This past week, I was talking to a friend about the virtues of yielding and humility. For example, if you and someone else both want something, you should yield to them. Or if you are arguing about an opinion, you should be humble instead of insisting you are right.
She then brought up a really good criticism: Sometimes, if we keep yielding and being humble, the other person will grow in their arrogance, and we will become weak pushovers. Then they will bully us more and more in the future. Therefore, sometimes we need to stand up for ourselves and fight for what we believe in.
What do you think about this topic? I'll share my thoughts, but these are by no means a definitive answer.
In short, I think we need to follow The Middle Way. I like the way Aristotle explained this idea:
"Anyone can get angry – that is easy – or spend money or give it away; but to do all this to the right person, to the right extent, at the right time, with the right motive, and in the right manner, is not a thing that everyone can do, and is not easy."
Johann Wolfgang von Goethe applied The Middle Way to humility when he said,
"It is a great failing to see yourself as more than you are. It is equally damaging to value yourself at less than your true worth."
Excessive yielding and humility lead to being weak, holding grudges, and being insincere. A deficiency of yielding and humility leads to arrogance, conflicts, and anger. Following The Middle Way doesn't just mean the right amount of something, it also means doing it in the right way and in the right situation. That requires wisdom. Below, we'll discuss how to use yielding and humility wisely.
When I think of "yielding", the analogy of water comes to my mind. Lao Zi said,
“Water is fluid, soft, and yielding. But water will wear away rock, which is rigid and cannot yield. As a rule, whatever is fluid, soft, and yielding will overcome whatever is rigid and hard. This is another paradox: what is soft is strong.”
When we have a disagreement with someone, we could choose to argue and butt heads with them. That would be like rock hitting against rock; both rocks will get damaged. Alternatively, we could choose to be like water and flow around the problem, then neither of us gets hurt; Water accomplishes its goal by moving around the rock, and the rock just keeps on being itself.
To give an example, my friend said she wanted to go back to school for higher education, but her partner wasn't supportive. Yielding does not mean begrudgingly saying, "Fine, I won't do it. You win." If we do that, we will hold a lot of resentment in our heart, and that resentment will come out sooner or later. That's unwise.
Instead, yielding might be asking the other person,
"Why are you not supportive of my aspirations, and how can we resolve those worries?"
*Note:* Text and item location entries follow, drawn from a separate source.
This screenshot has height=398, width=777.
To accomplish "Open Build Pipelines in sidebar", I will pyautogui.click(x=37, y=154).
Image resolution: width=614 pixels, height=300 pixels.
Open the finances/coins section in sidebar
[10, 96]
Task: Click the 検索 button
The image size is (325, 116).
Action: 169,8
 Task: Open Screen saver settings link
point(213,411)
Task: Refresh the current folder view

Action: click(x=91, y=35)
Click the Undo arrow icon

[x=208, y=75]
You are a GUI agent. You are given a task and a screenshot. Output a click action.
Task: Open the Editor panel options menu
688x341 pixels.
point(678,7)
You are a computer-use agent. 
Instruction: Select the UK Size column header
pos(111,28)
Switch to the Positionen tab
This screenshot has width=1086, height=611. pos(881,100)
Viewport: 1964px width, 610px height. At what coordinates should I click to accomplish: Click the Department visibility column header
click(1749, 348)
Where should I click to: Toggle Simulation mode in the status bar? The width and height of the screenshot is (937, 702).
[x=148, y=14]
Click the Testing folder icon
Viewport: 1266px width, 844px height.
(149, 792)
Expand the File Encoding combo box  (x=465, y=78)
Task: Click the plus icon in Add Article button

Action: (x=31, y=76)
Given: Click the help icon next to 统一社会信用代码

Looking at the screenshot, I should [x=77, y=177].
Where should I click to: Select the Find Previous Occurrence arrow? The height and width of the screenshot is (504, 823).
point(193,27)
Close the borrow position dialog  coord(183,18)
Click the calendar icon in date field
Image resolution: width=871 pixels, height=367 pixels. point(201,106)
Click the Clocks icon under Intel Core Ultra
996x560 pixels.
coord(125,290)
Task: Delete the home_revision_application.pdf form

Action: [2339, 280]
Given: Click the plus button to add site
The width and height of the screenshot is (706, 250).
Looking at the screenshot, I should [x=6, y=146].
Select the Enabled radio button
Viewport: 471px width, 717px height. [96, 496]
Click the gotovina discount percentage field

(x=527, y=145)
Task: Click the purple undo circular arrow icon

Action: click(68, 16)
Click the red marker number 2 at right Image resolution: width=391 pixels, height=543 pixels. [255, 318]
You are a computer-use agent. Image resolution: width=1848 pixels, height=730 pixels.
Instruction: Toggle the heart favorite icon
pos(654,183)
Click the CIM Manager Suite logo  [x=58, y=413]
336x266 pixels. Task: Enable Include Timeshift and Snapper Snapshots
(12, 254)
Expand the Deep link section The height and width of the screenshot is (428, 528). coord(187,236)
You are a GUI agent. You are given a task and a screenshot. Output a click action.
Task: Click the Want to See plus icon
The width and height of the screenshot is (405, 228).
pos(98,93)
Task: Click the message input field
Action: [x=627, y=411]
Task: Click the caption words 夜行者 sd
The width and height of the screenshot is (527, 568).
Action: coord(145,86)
"Under what conditions might you support me here?"
"My broad goal is to XYZ. Do you support my goal? If so, do you see any other way I could achieve XYZ without getting higher education?"
In other words, we don't butt heads with them. Instead, we find a way to achieve our goals without needing them to change.
My Experience 1
To give a personal example, I want to go back to school to study sinology (Chinese philosophy). My father told me if I'm going to go back to school, I should do an MBA (Masters in Business Administration) so that I can join a big company and have a bigger impact on the world. If I were to argue with him, that would be rock fighting rock.
Instead, I tried to show how my proposal achieves both our goals. He wants me to get an MBA to join a big company to have a bigger positive impact on the world. I explained that sinology focuses on morality and virtue education, which is highly needed in the business world and in society nowadays. I already have a bachelor's in business, so pairing that with sinology is a great combination.
He was still reluctant, so I yielded more and said, "I know you want the best for my future, and I really think studying sinology is worth it. How about I try a one-year online course? This is not a big investment in terms of money or time. If it is great, I can keep studying it. If not, then I can let it go. And in the future, I can still get an MBA if it is useful to do so."
Then he agreed. From that experience, I learned how it is important to be soft, yielding, and flexible when we have different views with others.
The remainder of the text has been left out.